Zarael mengangguk singkat. Ia sempat berpikir jikalau Nalitha sengaja mengabaikan pertanyaannya. Ah, sudahlah. Itu tak terkesan penting juga. Zarael tak perlu repot - repot merasa diabaikan. Sejak malam ini, belajar bersama di rumah Nalitha sudah menjadi rutinitas dua orang itu. Tapi berbeda kali ini. Zarael mengajak Nalitha untuk datang ke rumahnya. Supaya gadis itu mengenak keluarga Zarael. Sebenarnya Zarael juga berharap dapat mengenal keluarga gadis itu. Namun, sampai sejauh ini pun keluarga Nalitha tak pernah berkunjung menjenguk gadis itu. Bahkan Nalitha terlihat biasa saja. Zarael berprasangka kalau Nalitha gadis mandiri yang bisa hidup sendiri tanpa kerabat terdekatnya.
Minggu akhir pekan ini, Ibu Zarael mengajak Nalitha untuk berbelanja sama dengannya ke pasar. Semenjak ajakan Zarael kemarin, Sisilia dan Nalitha terlihat dekat bak ibu dan anak perempuan. Olivier pun sama. Ia sering mengundang Nalitha makan malam bersama dengan keluarganya. Mereka benar - benar sudah akrab. Zarael senang bukan kepalang. Ini adalah salah satu upaya agar Nalitha tak merasa kesepian.
Di tengah perjalanan, motor yang dikendarai oleh Nalitha disenggol oleh sebuah mobil. Secara sengaja. Alhasil mereka kehilangan keseimbangan dan jatuh. Sialnya, saat Sisilia yang dibonceng oleh Nalitha terjatuh duluan, wanita itu langsung digilas oleh sebuah truk. Nalitha secara refleks menjerit kuat. Sekujur tubuhnya bergetar hebat. Melihat tubuh Sisilia dibanjiri penuh darah. Semua warga yang menyaksikan heboh dan bergegas membawa Sisilia ke rumah sakit.

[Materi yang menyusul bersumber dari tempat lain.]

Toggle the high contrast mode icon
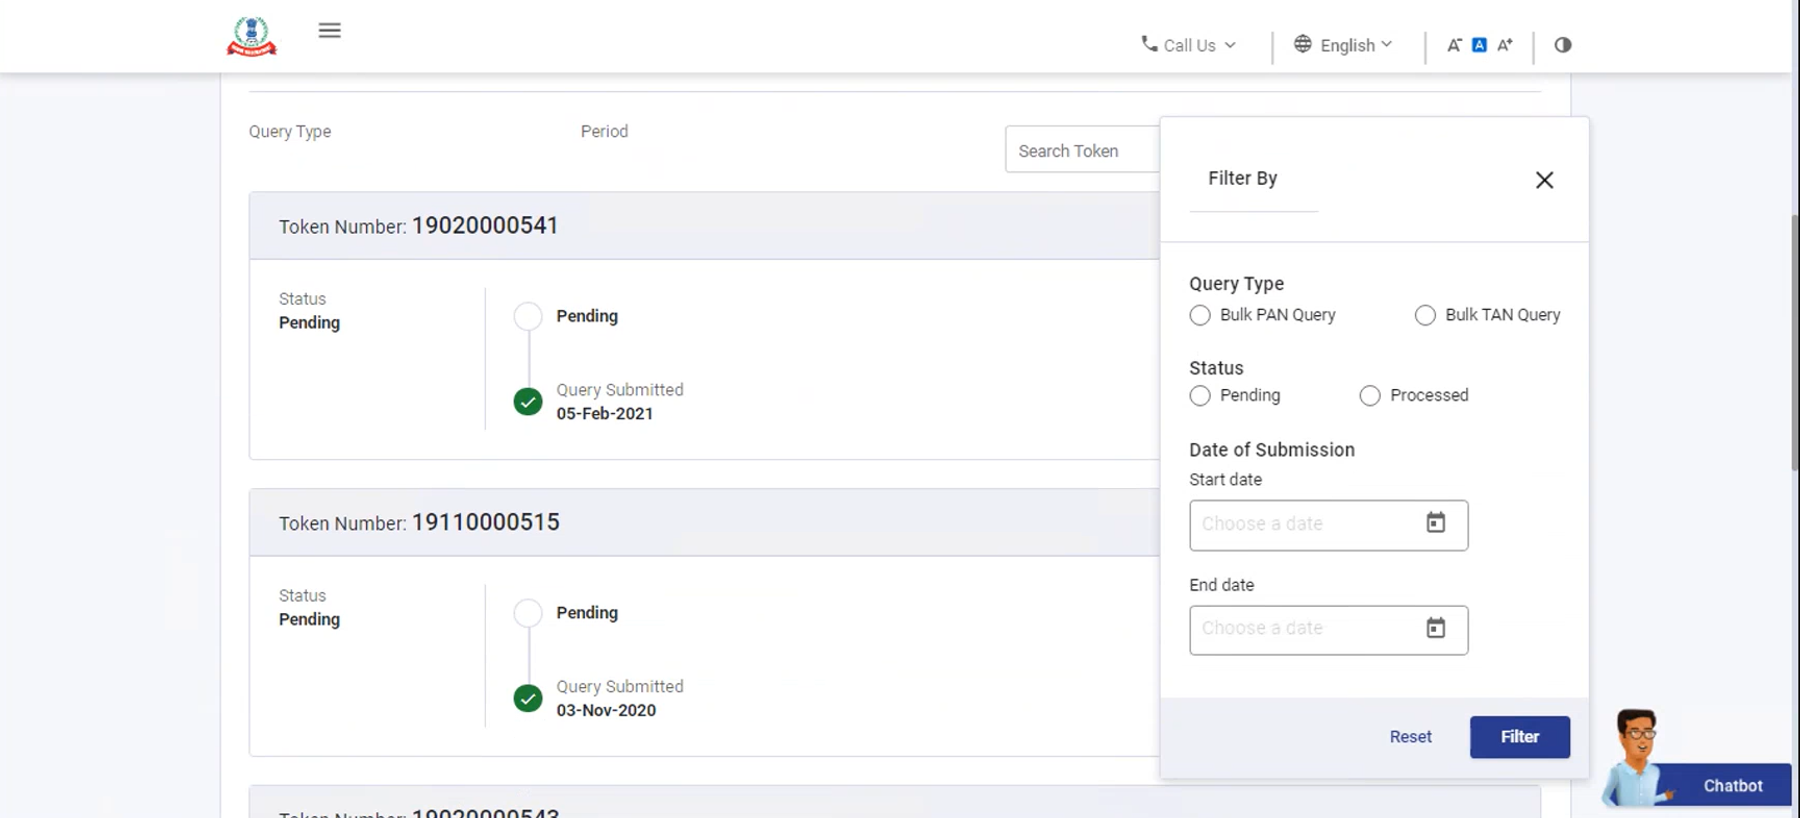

Nalitha mengabaikan luka berat di kepala dan kakinya. Itu tak ada apa - apanya dibandingkan ketakutannya pada kondisi Sisilia. Wanita itu masuk ruang UGD ( Unit Gawat Darurat).
Keluarga Sisilia datang. Zarael di sana. Menatap nanar pintu ruangan di mana ibunya berjuang menentukan garis kehidupannya. Kemudian kepalanya menoleh ke arah Nalitha. Gadis itu duduk menunduk. Zarael datang, "Inii semua gara - gara kamu!! Seandainya sedari awal kamu setuju aku yang antar Ibu dan kamu ke pasar. Ini pasti nggak akan terjadi, sialan!!" bentaknya di depan muka Nalitha.
Nalitha tersentak kaget. Wajah Zarael benar - benar tak bersahabat. Dia bukan Zarael. Pemudah hangat yang Nalitha temui. "Zarael ... semua salahku. Maafkan aku ...," lirih Nalitha terisak.
Zarael pergi. Ia kecewa. Sebenarnya ini bukanlah kemauannya. Menyalahkan Nalitha di atas semua kecelakaan ini. Ia sadar. Nalitha juga terluka. Tapi emosi menguasai pemuda itu. Dan Nalitha menjadi sasaran kemarahannya. Sementara Olivier berdoa terus. Istri yang ia cintai pasti selamat, harapnya. Tiba - tiba pintu ruangan terbuka. Menampilkan sosok dokter yang sudah pasti membawa kabar. "Kami mohon maaf, Pak. Ibu Sisilia tak dapat diselamatkan," paparnya.
Petir menyambar ulu hati Olivier dan Zarael. Mereka berdua terjatuh. Kehilangan sosok wanita multi peran yang selalu ada untuk mereka berdua. Nalitha tak kalah shock. Ia mencap dirinya pembunuh atas kematian Sisilia. Lantas ia mendekati Olivier, berkata, "Om ...," gumamnya takut.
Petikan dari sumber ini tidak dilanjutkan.